--- start ---

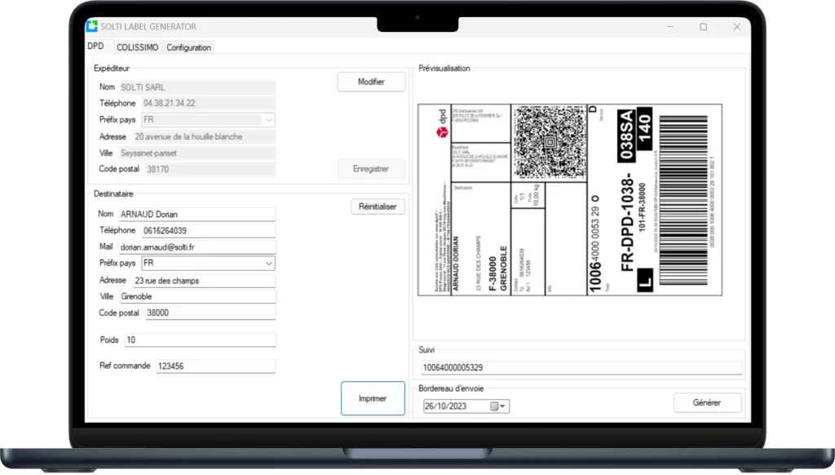Open the COLISSIMO tab
This screenshot has height=475, width=835.
point(136,47)

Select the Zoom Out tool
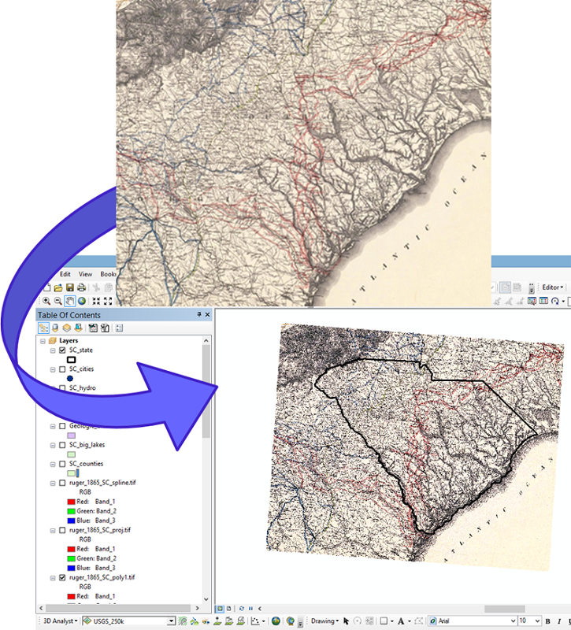click(57, 300)
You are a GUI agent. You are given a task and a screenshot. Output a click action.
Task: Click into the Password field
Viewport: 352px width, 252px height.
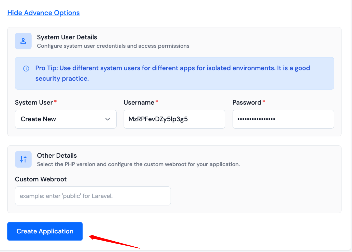(x=283, y=119)
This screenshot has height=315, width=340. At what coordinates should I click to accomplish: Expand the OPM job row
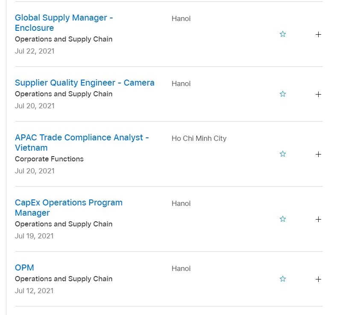point(318,279)
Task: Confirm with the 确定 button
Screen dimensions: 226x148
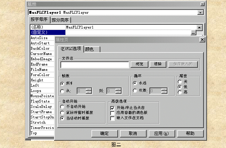Action: [x=104, y=134]
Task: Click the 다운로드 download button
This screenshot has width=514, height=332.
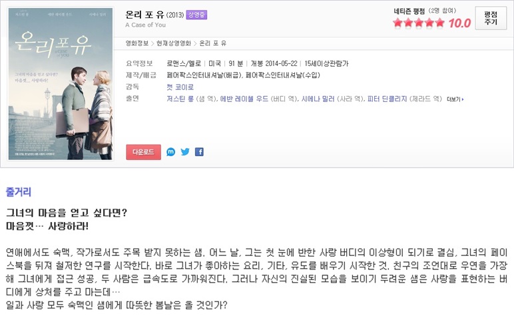Action: (x=143, y=152)
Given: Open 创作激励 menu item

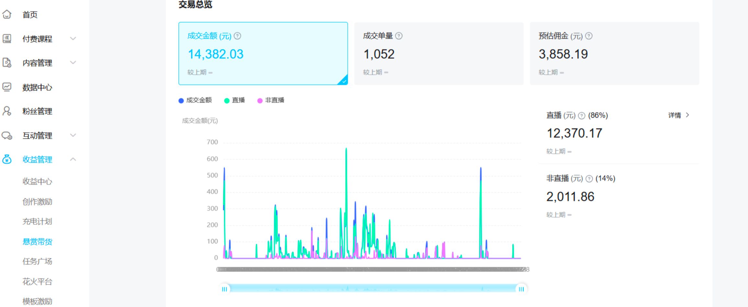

--- end ---

- What the task requires:
Pull the text from every row above and reproduce it line for line, leaving out the pictures.

- Answer to the task:
Open the COLISSIMO tab
This screenshot has height=475, width=835.
point(136,47)

Select the Zoom Out tool
click(57, 300)
You are a GUI agent. You are given a task and a screenshot. Output a click action.
Task: Click into the Password field
Viewport: 352px width, 252px height.
(x=283, y=119)
This screenshot has height=315, width=340. At what coordinates should I click to accomplish: Expand the OPM job row
point(318,279)
Task: Confirm with the 确定 button
Screen dimensions: 226x148
Action: [x=104, y=134]
Task: Click the 다운로드 download button
This screenshot has width=514, height=332.
Action: (x=143, y=152)
Given: Open 创作激励 menu item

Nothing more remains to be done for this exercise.